Pros: This approach minimizes a nurse’s time spent away from patients retrieving medications. The technology is mobile, scheduled medications and supplies are together, there is a prep area available for the nurse and everything is at the bedside for safe administration.
Cons: Use of these workstations can become problematic, common complaints are weight of pushing the carts, thresholds, battery life and a CMS requirement that the technology needs to be in line of sight of the User. Another issue is nurses “borrow” medications from specific patient inventories for another patient and forget to replenish. When this situation occurs, it increases workloads for pharmacy staff trying to manage inventories. In addition, it can delay the administration of medications to patients whose medications were borrowed creating the dreaded “missing medication cycle.”
The second version entails medication servers which can be located inside or outside of each patient’s room. This model negates the need for heavy carts; nurses utilize “laptops on a stick” and prepare the meds on lightweight carts that offer a work surface or preferably, in-room computers with scanners.
Pros: Medication servers reduce lines associated with cabinet queuing and allow for a smaller cabinet footprint by eliminating the need for auxiliary cabinets. Borrowing of medications is greatly reduced and scheduled medications are close to the patient. Also, medications can be pulled out of the servers and sent with patients when transferred.
Cons: Stocking the scheduled medications in the Servers can be labor intensive for pharmacy-so a shared collaboration between the two disciplines is imperative. Workflow review for adherence is important in this model.
Some organizations have combined this server model with a pharmacy “concierge” model that assigns a pharmacy tech to manage approximately 80 nurse servers, with a direct phone number for nurses to reach the right tech if they need additional medications or answers to medication questions. This enhanced service helps streamline workflows for both nursing and pharmacy departments and greatly enhances patient care.
Choosing the Best Model
The best medication management strategies are seldom one-size-fits-all, even within a single hospital.
While a cabinet-centered/decentralized approach may work well for some facilities or departments, others may benefit from a centralized/patient-centered approach. In fact, some hospitals and health systems have found that a hybrid model combining components of the two approaches works best.
Although an organization may decide to use the cabinet-centered model in units with a low nurse-to-patient ratio, and a server or workstation model in other units, the key to successful implementation is the multi-disciplinary oversight of the medication management system as a whole. By establishing processes that ensure accurate inventory management and optimized staff efficiency for every unit, pharmacy and nursing together can provide the highest level of care to the patient and increase the reimbursements for their organization.

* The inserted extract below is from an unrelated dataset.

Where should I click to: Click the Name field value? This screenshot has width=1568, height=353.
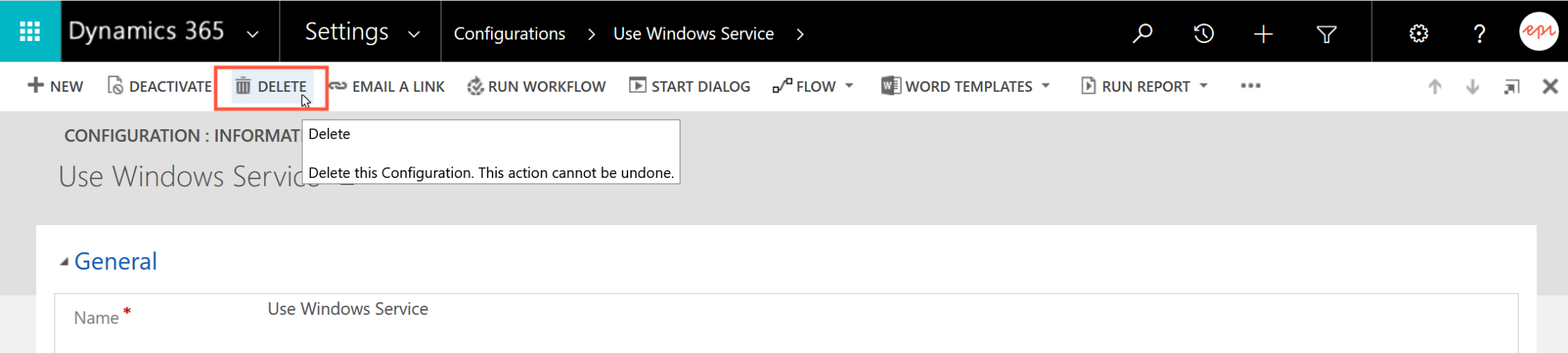click(348, 309)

This fact can’t be overemphasized: Collaboration between nursing and pharmacy is critical to choosing a model that best supports medication management workflows.
Ensuring that a choice is made cooperatively and embraced by both departments starts at the top; the chief nursing officer must set the tone for collaboration by implementing a multi-disciplinary approach to medication management decisions. This can include establishing committee meetings to address communication challenges and help both nursing and pharmacy staff better understand medication management processes.
To create a win-win situation for all stakeholders, healthcare organizations must start with a medication distribution plan that proactively engages both nursing and pharmacy.
Michelle Murphy is a senior executive nurse consultant and Claudia Anderson is a senior executive customer success consultant at Aesynt.